EXERCISE REQUIREMENTS: Isolate every line in the data with the string "computer" and copy it.

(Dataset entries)
+++
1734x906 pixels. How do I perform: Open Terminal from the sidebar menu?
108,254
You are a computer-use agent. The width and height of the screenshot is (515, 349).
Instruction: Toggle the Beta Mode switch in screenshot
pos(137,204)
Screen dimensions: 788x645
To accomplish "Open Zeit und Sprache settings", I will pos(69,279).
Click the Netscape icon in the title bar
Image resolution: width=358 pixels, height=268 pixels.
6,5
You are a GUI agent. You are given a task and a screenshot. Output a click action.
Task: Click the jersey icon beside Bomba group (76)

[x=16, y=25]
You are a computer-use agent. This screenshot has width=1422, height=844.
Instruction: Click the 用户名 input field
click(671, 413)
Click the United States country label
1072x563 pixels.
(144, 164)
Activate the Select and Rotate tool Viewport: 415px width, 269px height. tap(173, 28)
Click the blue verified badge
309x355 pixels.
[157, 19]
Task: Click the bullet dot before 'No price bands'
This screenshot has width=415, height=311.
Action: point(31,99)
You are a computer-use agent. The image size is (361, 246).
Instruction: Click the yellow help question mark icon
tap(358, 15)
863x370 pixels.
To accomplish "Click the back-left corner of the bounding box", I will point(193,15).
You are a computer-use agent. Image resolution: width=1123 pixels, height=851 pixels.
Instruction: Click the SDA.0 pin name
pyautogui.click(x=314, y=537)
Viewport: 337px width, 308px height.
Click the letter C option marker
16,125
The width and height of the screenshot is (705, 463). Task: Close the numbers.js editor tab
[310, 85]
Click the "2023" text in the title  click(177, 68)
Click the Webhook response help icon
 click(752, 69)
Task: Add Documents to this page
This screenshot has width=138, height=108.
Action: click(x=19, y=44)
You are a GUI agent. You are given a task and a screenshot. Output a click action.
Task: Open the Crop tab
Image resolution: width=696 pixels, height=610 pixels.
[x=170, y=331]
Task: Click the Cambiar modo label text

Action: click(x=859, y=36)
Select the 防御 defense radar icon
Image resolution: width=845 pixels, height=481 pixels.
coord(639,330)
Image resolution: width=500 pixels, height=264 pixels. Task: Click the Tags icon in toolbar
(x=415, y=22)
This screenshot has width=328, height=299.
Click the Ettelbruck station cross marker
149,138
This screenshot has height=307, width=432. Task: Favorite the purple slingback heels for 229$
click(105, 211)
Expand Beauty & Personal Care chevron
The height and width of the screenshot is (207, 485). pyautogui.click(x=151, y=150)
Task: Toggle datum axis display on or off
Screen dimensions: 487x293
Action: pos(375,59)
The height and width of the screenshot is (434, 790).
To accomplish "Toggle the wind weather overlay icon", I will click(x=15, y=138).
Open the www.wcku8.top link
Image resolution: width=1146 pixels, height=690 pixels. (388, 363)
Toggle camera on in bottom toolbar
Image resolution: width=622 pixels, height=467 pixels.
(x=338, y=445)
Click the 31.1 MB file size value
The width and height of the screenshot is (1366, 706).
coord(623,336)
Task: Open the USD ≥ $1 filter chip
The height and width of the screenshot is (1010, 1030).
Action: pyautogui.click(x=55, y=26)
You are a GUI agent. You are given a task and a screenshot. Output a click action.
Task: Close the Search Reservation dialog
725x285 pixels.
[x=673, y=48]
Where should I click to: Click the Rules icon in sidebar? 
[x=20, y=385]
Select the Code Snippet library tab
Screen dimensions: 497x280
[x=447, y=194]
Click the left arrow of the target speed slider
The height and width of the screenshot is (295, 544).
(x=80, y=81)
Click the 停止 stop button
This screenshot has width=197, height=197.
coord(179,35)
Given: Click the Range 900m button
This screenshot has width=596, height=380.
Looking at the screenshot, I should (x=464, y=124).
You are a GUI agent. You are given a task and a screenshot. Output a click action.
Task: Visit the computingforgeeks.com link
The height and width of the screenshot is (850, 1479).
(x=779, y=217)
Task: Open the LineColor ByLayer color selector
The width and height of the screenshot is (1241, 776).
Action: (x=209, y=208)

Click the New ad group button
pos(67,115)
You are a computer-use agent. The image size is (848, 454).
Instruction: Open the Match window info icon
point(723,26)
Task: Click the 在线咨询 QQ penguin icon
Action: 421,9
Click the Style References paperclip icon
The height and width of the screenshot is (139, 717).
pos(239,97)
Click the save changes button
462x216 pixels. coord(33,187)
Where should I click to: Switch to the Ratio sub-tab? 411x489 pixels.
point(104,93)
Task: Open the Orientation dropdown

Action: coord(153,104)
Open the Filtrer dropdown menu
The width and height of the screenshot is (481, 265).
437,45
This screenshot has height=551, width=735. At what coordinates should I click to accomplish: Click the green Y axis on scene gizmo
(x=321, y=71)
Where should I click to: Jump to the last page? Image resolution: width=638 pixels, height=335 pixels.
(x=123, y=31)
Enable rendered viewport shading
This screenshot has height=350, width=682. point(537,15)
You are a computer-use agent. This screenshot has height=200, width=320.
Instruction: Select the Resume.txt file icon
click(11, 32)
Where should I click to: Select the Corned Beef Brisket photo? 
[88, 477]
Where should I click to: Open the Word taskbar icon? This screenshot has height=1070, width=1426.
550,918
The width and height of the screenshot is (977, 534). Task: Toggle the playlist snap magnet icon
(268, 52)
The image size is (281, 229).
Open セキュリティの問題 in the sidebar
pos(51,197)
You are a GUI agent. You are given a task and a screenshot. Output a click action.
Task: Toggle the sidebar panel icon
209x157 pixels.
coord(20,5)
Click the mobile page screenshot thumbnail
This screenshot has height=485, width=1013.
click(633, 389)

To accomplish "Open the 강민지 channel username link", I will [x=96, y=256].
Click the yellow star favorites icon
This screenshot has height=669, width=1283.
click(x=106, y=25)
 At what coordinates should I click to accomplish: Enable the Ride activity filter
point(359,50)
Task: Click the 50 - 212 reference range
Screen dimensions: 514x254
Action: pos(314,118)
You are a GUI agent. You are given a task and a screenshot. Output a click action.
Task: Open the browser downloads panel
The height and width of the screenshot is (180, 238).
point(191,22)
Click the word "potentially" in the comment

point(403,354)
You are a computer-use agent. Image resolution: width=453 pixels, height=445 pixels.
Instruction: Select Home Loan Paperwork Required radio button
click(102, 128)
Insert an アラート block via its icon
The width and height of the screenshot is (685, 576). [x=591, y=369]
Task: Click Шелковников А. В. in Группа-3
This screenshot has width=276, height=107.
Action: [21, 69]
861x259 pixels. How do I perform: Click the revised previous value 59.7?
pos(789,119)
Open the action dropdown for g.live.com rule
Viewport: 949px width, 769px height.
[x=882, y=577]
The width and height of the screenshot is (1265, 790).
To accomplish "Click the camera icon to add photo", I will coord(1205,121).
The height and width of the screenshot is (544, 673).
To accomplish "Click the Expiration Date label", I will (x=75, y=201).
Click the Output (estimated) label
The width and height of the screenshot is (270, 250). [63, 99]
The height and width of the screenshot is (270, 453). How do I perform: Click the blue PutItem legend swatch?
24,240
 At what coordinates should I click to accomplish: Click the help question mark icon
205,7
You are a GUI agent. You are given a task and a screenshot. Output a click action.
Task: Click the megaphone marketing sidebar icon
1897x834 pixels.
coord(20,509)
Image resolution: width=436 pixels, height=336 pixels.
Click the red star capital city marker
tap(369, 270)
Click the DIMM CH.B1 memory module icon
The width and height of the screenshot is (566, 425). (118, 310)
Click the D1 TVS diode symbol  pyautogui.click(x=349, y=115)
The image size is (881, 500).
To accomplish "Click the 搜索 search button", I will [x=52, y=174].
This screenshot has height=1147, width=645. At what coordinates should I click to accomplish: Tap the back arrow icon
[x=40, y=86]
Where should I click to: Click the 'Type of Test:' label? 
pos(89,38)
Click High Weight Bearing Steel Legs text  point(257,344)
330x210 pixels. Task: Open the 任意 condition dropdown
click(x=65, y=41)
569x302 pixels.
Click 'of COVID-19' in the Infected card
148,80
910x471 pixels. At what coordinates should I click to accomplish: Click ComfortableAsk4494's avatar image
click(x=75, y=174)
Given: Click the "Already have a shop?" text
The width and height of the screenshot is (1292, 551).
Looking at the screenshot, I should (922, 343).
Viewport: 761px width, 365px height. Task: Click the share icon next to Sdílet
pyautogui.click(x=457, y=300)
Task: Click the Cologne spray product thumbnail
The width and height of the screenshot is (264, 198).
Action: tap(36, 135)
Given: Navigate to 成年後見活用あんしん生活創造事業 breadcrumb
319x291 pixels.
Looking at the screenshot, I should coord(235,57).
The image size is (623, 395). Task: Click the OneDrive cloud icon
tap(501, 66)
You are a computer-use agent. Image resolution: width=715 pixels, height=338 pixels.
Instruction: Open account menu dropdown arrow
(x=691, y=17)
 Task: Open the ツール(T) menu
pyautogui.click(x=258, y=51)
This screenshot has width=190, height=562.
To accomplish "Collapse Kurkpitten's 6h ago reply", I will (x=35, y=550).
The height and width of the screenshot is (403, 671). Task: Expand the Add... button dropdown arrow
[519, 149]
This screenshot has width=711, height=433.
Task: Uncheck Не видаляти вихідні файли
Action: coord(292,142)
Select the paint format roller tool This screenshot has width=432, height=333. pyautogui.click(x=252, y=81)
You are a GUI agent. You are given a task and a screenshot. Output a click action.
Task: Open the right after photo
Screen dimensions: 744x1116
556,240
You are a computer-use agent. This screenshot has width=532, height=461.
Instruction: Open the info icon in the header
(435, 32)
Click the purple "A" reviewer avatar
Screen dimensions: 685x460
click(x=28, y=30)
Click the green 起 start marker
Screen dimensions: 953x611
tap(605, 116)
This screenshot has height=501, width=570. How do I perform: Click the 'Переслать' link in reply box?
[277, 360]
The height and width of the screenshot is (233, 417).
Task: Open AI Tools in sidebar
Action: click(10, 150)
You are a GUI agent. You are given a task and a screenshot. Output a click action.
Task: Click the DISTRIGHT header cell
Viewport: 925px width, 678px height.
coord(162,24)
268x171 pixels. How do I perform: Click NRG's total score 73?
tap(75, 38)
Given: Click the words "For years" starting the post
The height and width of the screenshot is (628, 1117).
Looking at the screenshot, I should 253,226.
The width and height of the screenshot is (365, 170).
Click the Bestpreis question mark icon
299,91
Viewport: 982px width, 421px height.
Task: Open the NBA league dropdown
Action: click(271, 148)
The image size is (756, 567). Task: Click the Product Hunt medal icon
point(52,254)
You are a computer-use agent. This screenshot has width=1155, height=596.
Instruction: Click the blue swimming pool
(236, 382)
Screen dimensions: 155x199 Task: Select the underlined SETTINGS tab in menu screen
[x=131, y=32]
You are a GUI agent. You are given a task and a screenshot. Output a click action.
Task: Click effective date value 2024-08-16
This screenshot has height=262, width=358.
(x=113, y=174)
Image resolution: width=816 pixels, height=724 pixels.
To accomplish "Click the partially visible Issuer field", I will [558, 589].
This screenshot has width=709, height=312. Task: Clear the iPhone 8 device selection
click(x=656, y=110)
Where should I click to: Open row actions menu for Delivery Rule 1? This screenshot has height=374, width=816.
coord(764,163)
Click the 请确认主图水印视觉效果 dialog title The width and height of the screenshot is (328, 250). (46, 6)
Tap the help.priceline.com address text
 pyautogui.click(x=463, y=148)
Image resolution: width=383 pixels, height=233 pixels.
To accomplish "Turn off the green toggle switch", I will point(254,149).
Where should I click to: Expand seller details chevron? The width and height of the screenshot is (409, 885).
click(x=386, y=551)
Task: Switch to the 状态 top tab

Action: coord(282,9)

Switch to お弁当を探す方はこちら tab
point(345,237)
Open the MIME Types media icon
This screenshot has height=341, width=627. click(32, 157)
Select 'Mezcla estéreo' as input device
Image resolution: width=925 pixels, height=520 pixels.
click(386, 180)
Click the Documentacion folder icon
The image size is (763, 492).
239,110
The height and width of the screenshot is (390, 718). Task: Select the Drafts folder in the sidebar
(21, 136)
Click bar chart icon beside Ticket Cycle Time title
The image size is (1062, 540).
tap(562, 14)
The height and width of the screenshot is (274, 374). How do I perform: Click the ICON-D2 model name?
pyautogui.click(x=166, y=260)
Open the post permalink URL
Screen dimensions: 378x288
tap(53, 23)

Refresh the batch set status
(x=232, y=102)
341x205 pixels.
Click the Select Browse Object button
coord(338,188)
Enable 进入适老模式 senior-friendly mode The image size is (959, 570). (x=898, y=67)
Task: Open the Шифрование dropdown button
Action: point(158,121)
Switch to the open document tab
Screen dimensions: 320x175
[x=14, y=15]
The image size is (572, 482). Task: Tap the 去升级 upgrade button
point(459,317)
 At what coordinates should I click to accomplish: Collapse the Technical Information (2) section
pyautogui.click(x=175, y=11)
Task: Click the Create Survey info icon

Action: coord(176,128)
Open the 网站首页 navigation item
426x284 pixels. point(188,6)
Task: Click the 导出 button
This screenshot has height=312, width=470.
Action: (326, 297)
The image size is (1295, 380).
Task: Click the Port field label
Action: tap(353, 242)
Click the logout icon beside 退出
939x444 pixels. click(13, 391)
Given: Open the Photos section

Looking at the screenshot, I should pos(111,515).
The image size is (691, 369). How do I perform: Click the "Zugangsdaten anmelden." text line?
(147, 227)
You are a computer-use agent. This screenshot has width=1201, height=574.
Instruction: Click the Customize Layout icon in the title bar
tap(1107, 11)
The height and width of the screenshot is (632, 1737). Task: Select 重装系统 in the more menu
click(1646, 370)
+++
EXPECTED ANSWER:
You are a computer-use agent. The width and height of the screenshot is (515, 349).
You are a computer-use agent. This screenshot has width=1422, height=844.
You are a computer-use agent. The image size is (361, 246).
You are a computer-use agent. Image resolution: width=1123 pixels, height=851 pixels.
You are a computer-use agent. The image size is (848, 454).
You are a computer-use agent. This screenshot has height=200, width=320.
You are a computer-use agent. Image resolution: width=453 pixels, height=445 pixels.
You are a computer-use agent. Image resolution: width=715 pixels, height=338 pixels.
You are a computer-use agent. This screenshot has width=532, height=461.
You are a computer-use agent. This screenshot has width=1155, height=596.
You are a computer-use agent. This screenshot has width=1201, height=574.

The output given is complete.